By Mary DeYon What does LOVE have to do with addiction? I once believed love could conquer all—my addictions as well as my Dad’s and husbands. Isn’t that what all...
By Mary DeYon
What does LOVE have to do with addiction? I once believed love could conquer all—my addictions as well as my Dad’s and husbands. Isn’t that what all the songs say? “Love is the Answer, All You Need is Love and Love Will Find a Way.”
Growing up I thought if I loved my Dad enough by being the perfect he would stop drinking and yelling. When I married, I thought if I loved my husband enough by being the perfect wife he would stop drinking, drugging and carousing. But it wasn’t until my second marriage I finally understood it was love of MYSELF that was the answer.
Like many of us I was raised to be a people pleaser. So if I followed the rules and was perfect I wouldn’t get scolded (as much). I relied on my parents for food and shelter and my emotional well-being. I learned early on that life was better when I behaved in a way that gained their approval.
When I entered Catholic school the same rules applied. If I behaved I didn’t get punished. I tried to be ‘good’ but with strict rules at home and school it was difficult to contain myself.

[Rows of pointing data]
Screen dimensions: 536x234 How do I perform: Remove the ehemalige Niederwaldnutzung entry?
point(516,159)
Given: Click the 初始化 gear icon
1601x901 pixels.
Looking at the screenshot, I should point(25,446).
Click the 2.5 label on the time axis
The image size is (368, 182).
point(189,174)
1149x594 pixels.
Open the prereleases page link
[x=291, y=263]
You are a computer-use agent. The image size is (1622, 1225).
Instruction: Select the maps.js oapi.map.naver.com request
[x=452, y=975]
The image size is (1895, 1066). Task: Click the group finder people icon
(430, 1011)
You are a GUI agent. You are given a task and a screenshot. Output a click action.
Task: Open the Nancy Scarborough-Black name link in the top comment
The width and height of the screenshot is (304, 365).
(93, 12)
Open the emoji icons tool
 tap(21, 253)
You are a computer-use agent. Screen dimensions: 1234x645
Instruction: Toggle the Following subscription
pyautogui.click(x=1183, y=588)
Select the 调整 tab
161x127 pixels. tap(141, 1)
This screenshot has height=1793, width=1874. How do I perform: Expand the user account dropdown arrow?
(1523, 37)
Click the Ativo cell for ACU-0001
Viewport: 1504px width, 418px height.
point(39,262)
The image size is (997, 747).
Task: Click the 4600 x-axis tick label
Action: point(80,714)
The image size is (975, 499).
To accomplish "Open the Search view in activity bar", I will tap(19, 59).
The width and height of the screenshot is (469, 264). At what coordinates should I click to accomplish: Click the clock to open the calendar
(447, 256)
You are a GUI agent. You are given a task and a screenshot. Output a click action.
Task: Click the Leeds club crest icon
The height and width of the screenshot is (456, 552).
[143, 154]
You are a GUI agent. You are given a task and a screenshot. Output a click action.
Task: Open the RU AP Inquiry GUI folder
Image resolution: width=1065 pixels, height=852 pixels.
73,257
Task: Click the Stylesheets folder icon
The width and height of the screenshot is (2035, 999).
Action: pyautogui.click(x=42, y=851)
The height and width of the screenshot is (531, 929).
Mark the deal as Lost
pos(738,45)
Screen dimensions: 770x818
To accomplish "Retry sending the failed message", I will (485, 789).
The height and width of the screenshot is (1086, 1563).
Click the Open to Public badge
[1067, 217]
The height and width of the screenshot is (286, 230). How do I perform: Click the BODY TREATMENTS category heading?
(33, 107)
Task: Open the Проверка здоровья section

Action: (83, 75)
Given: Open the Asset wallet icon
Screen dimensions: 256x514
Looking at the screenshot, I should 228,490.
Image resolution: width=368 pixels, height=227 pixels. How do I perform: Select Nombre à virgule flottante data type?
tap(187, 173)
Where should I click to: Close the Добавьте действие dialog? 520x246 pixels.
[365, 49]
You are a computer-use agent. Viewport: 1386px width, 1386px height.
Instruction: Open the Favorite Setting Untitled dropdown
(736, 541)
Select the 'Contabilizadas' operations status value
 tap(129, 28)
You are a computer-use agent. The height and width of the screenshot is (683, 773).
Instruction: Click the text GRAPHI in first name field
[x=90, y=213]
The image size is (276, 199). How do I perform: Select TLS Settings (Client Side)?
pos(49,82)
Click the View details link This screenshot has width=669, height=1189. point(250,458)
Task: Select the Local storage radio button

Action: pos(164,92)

# Written tasks
• 1. In the essay on love and addiction:
(a) Besides drinking, what did the writer hope her husband would stop doing?
(b) What kind of school did the writer enter?
(c) On whom did the writer rely for food and shelter?
• 2. How would you put this sentence from the essay on love and addiction into Spanish: "I relied on my parents for food and shelter and my emotional well-being."?
• 3. Quote the stretch of the essay on love and addiction from "Growing up I" through "gained their approval.".

# Answers by task
• 1.
(a) Drugging and carousing.
(b) Catholic school.
(c) Her parents.

• 2. Dependía de mis padres para la comida, el techo y mi bienestar emocional.

• 3.
Growing up I thought if I loved my Dad enough by being the perfect he would stop drinking and yelling. When I married, I thought if I loved my husband enough by being the perfect wife he would stop drinking, drugging and carousing. But it wasn’t until my second marriage I finally understood it was love of MYSELF that was the answer.
Like many of us I was raised to be a people pleaser. So if I followed the rules and was perfect I wouldn’t get scolded (as much). I relied on my parents for food and shelter and my emotional well-being. I learned early on that life was better when I behaved in a way that gained their approval.